What This Document Is
This document details the “Plurality with Elimination” method, a voting system used to determine a winner when multiple candidates are running. It’s a focused exploration of this specific election technique within the broader context of modern mathematics and voting theory. The document is geared towards students in Kent State University’s MATH 11008: Explorations in Modern Mathematics course.
Why This Document Matters
Students grappling with mathematical modeling of real-world scenarios – specifically, how collective decisions are made – will find this document valuable. It’s relevant when analyzing voting systems, understanding fairness criteria, and recognizing the mathematical principles underlying political and social choices. The method itself is used in real-world applications, such as the Academy Awards and the selection of Olympic host cities, making the topic relatable and practical.

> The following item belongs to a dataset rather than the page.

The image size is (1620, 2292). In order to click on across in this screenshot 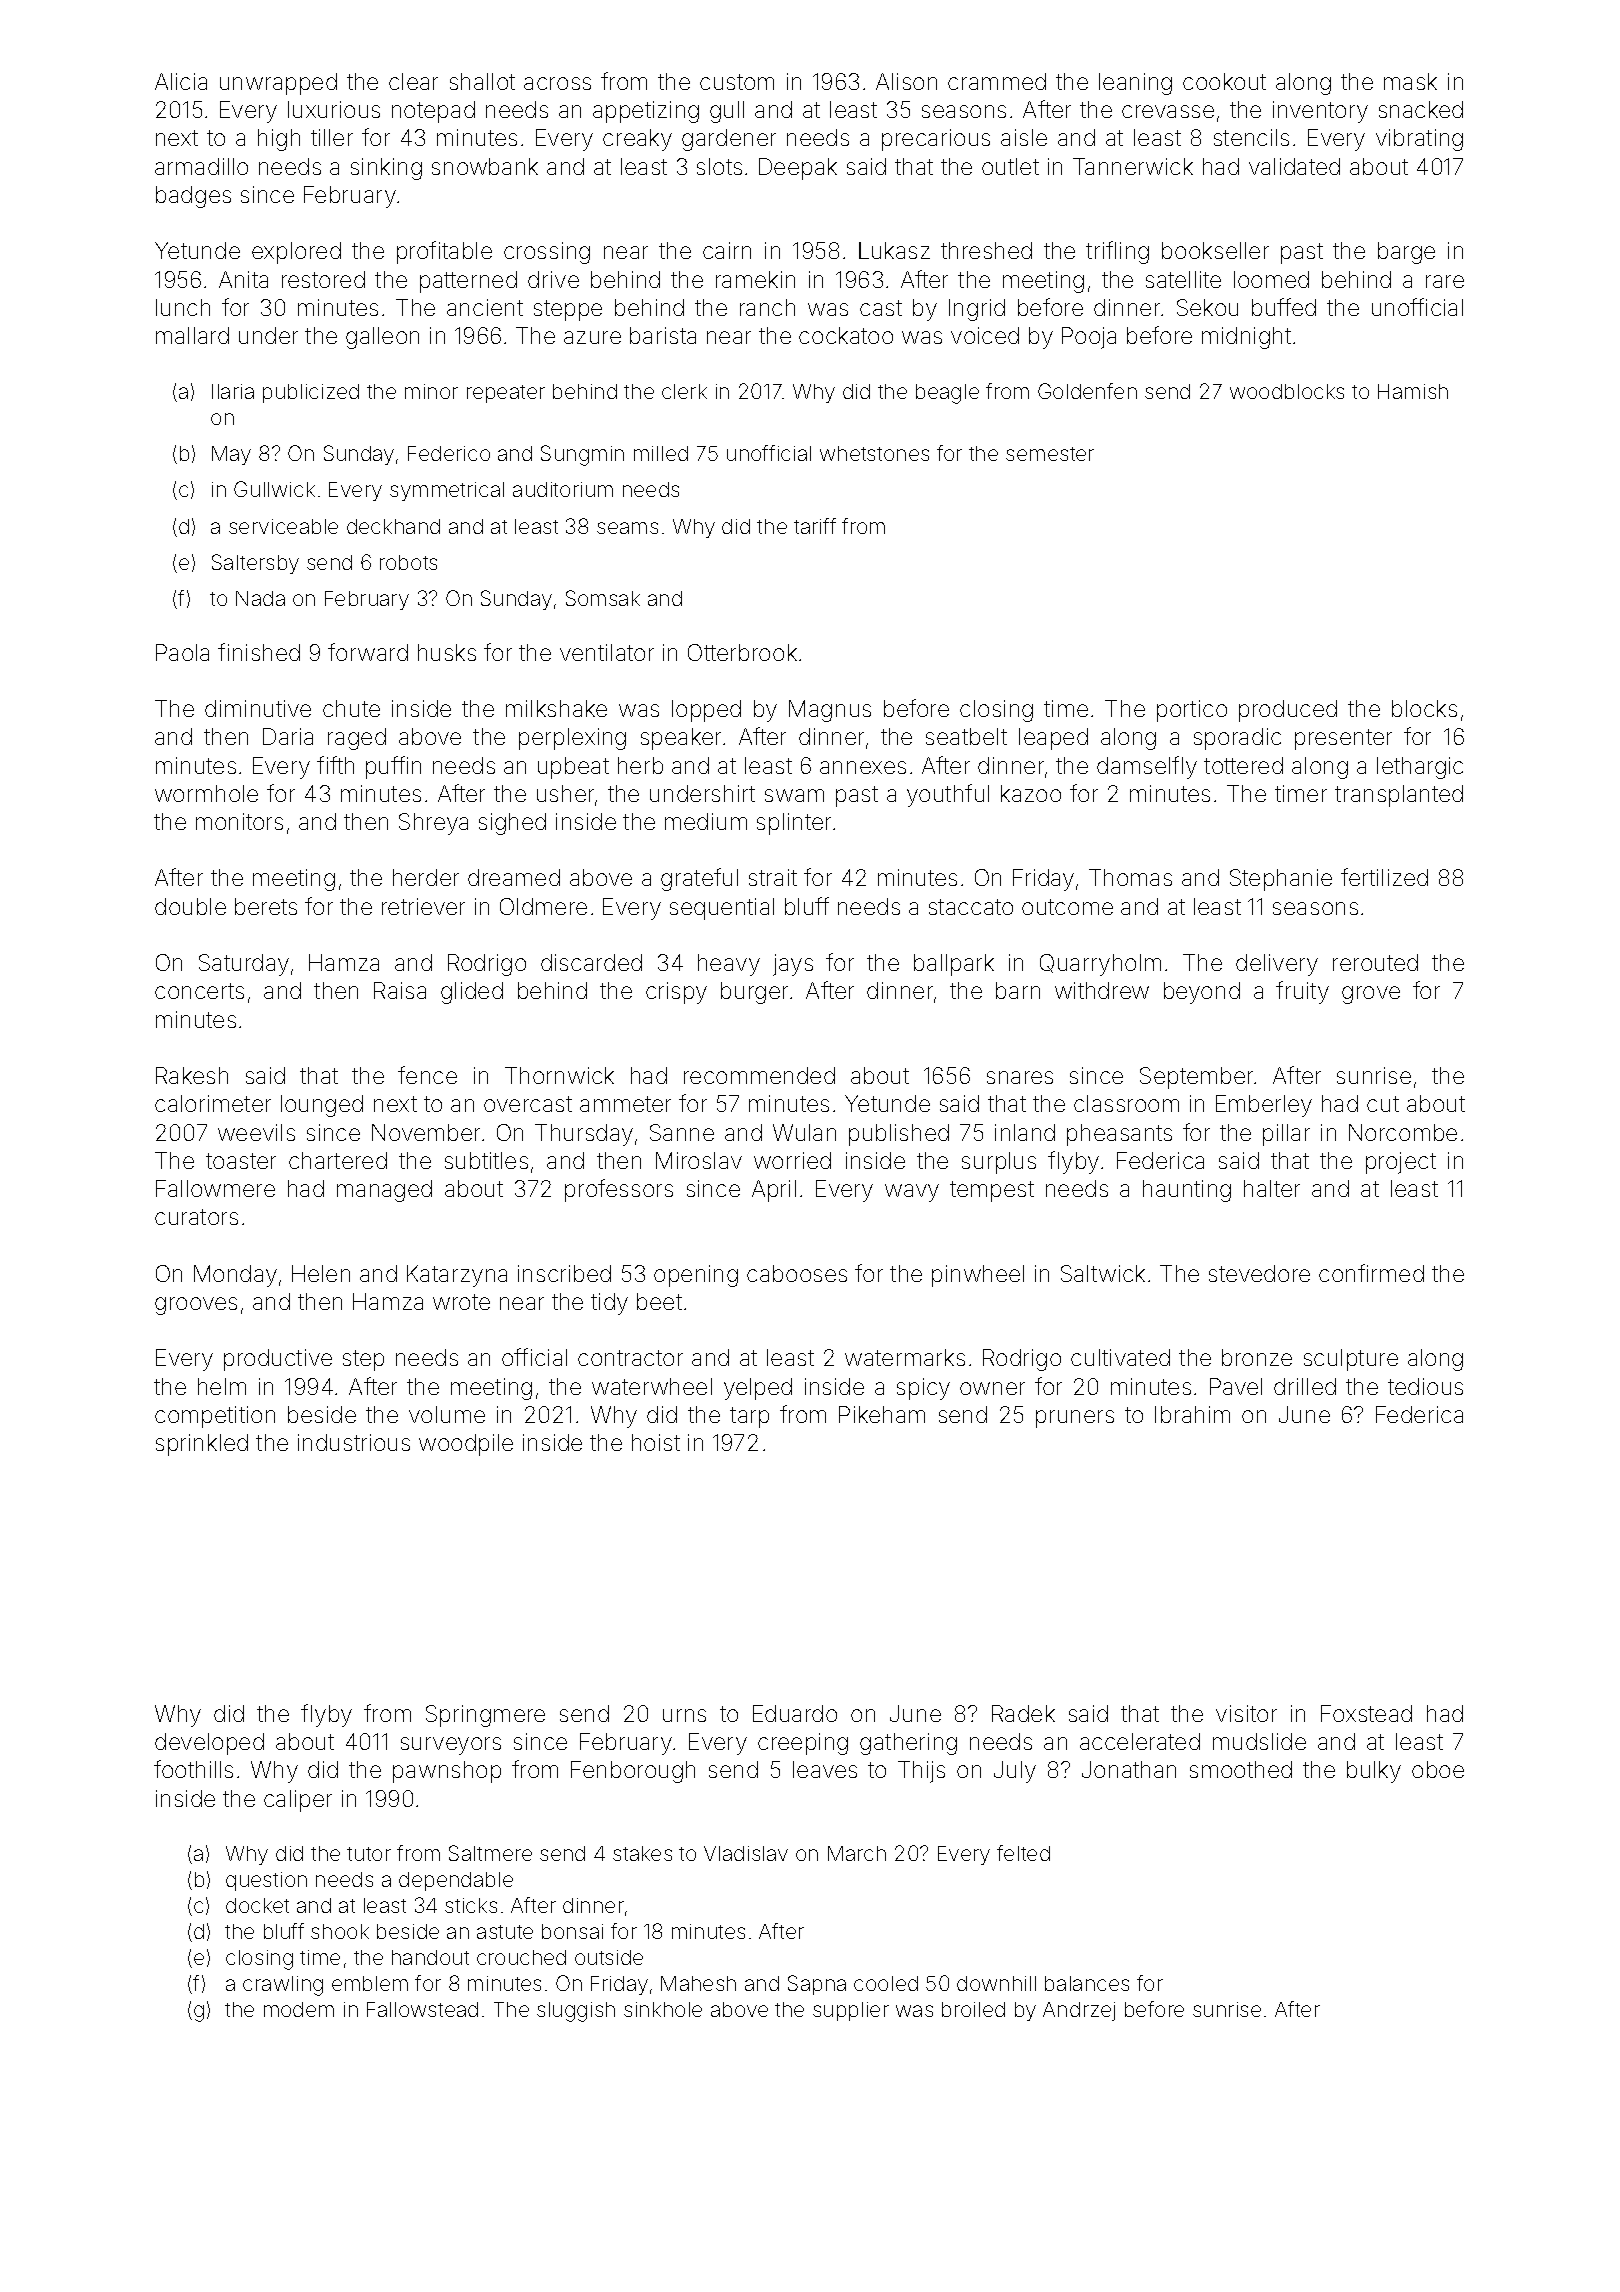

Common Limitations or Challenges
While this document explains the Plurality with Elimination method, it doesn’t delve into a comprehensive comparison of *all* voting systems. It also highlights potential fairness issues with this method, indicating it isn’t a universally perfect solution. Understanding its limitations is crucial, and further research into alternative voting methods may be necessary for a complete understanding of election theory.
What This Document Provides
The full document includes:
* A clear explanation of the Plurality with Elimination method, including its steps and alternative names (Hare Method, Instant Runoff Voting).
* Detailed examples demonstrating how to apply the method with preference schedules.
* An analysis of the method’s adherence to specific fairness criteria (Majority Criterion, Condorcet Criterion, Monotonicity Criterion).
* Illustrative examples showcasing potential violations of fairness criteria.
* Practice problems to reinforce understanding and application of the method.
This preview provides an overview of the method and its context; it does *not* include step-by-step solutions to the examples or a complete analysis of the fairness criteria.